Document section:

=====

Hays is a city in Hays County, Texas, United States. The population was 227 at the 2020 census.

==Geography==

Hays is located in northeastern Hays County 14 mi southwest of downtown Austin.

According to the United States Census Bureau, the city has a total area of 0.58 km2, all land.

==Demographics==

Historical population
| Census | Pop. | Note | %± |
| 1980 | 286 |  | — |
| 1990 | 251 |  | −12.2% |
| 2000 | 233 |  | −7.2% |
| 2010 | 217 |  | −6.9% |
| 2020 | 227 |  | 4.6% |
U.S. Decennial Census 2020 Census

===2020 census===

As of the 2020 census, Hays had a population of 227. The median age was 46.5 years; 20.7% of residents were under the age of 18 and 23.3% of residents were 65 years of age or older. For every 100 females there were 81.6 males, and for every 100 females age 18 and over there were 81.8 males age 18 and over.

=====

Work instructions:
A: In the article on Hays, Texas, copy the passage from "As of the 2020" up to and including "18 and over." word for word.
B: Pick up the Hays, Texas article where it stops and continue writing it.

Records from a dataset:
=====

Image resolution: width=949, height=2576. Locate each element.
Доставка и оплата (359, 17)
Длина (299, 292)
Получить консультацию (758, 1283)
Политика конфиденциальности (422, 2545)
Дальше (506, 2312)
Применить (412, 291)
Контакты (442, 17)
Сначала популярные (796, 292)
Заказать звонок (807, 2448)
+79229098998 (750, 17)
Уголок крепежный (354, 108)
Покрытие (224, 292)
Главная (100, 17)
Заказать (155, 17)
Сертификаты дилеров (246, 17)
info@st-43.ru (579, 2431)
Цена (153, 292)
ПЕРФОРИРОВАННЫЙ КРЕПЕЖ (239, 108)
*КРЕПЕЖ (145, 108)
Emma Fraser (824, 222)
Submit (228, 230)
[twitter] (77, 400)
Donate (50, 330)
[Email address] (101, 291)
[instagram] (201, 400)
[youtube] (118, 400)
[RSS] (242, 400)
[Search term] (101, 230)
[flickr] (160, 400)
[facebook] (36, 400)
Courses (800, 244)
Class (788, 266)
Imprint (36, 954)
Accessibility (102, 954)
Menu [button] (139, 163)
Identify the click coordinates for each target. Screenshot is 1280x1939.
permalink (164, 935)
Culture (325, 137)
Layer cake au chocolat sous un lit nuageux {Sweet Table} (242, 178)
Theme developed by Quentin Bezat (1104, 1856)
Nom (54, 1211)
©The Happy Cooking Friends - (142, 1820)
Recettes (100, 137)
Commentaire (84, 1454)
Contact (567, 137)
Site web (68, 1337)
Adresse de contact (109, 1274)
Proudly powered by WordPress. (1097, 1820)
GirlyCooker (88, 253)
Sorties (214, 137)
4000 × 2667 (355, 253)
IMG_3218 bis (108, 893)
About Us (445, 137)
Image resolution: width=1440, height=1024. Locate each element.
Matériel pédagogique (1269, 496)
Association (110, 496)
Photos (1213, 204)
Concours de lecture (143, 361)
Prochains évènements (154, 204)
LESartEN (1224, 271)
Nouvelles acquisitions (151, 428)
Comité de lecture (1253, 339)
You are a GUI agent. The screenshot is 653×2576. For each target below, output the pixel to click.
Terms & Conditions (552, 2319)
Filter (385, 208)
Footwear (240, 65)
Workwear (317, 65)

=====

Solved problems:
A:
As of the 2020 census, Hays had a population of 227. The median age was 46.5 years; 20.7% of residents were under the age of 18 and 23.3% of residents were 65 years of age or older. For every 100 females there were 81.6 males, and for every 100 females age 18 and over there were 81.8 males age 18 and over.

B:
There were 77 households in Hays, of which 14.3% had children under the age of 18 living in them. Of all households, 48.1% were married-couple households, 15.6% were households with a male householder and no spouse or partner present, and 29.9% were households with a female householder and no spouse or partner present. About 23.4% of all households were made up of individuals and 13.0% had someone living alone who was 65 years of age or older.

There were 92 housing units, of which 16.3% were vacant. The homeowner vacancy rate was 5.3% and the rental vacancy rate was 0.0%.

95.2% of residents lived in urban areas, while 4.8% lived in rural areas.

Racial composition as of the 2020 census
| Race | Number | Percent |
|---|---|---|
| White | 180 | 79.3% |
| Black or African American | 6 | 2.6% |
| American Indian and Alaska Native | 1 | 0.4% |
| Asian | 3 | 1.3% |
| Native Hawaiian and Other Pacific Islander | 0 | 0.0% |
| Some other race | 6 | 2.6% |
| Two or more races | 31 | 13.7% |
| Hispanic or Latino (of any race) | 47 | 20.7% |

===2000 census===

As of the 2000 census, there were 233 people, 88 households, and 73 families residing in the city. The population density was 1,346.1 PD/sqmi. There were 88 housing units at an average density of 508.4 /sqmi. The racial makeup of the city was 91.42% White, 1.72% African American, 0.43% Asian, 6.01% from other races, and 0.43% from two or more races. Hispanic or Latino of any race were 8.15% of the population.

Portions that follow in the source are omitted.